**Given instruction:** Please rewrite the material as a numbered list, starting at the line that contains "The width and" and ending at the line that contains "The height and", with both of those lines included and blank lines left out.

**Data for this task:**
▶

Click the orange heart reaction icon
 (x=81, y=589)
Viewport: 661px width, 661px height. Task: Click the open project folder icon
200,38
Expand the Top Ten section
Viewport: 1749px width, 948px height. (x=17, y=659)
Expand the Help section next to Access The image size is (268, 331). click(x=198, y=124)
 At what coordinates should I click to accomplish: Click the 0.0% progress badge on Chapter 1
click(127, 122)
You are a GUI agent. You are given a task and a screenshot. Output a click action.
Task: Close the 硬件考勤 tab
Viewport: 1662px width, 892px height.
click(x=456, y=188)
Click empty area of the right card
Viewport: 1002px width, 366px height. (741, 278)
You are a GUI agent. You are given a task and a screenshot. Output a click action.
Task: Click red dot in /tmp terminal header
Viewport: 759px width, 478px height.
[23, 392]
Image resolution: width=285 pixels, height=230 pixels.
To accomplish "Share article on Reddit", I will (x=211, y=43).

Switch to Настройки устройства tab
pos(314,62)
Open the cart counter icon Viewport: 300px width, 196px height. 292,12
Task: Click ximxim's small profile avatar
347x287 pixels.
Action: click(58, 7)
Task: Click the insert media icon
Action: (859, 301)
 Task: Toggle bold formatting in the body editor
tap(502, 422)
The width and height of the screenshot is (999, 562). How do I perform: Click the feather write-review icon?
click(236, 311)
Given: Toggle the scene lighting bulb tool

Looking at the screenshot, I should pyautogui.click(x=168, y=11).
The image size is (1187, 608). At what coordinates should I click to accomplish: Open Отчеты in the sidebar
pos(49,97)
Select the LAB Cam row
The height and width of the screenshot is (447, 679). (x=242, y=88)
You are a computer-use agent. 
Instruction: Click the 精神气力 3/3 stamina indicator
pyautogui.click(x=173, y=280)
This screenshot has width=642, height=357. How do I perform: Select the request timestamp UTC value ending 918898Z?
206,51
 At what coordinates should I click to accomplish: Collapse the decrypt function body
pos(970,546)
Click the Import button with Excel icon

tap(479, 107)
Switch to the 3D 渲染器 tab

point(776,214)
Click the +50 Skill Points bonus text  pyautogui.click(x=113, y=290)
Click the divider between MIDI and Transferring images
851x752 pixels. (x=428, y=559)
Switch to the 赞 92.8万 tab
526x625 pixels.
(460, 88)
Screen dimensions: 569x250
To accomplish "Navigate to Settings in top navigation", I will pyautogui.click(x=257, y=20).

◀

**Answer:**
1. The width and height of the screenshot is (999, 562). How do I perform: Click the feather write-review icon?
2. click(236, 311)
3. Given: Toggle the scene lighting bulb tool
4. Looking at the screenshot, I should pyautogui.click(x=168, y=11).
5. The image size is (1187, 608). At what coordinates should I click to accomplish: Open Отчеты in the sidebar
6. pos(49,97)
7. Select the LAB Cam row
8. The height and width of the screenshot is (447, 679). (x=242, y=88)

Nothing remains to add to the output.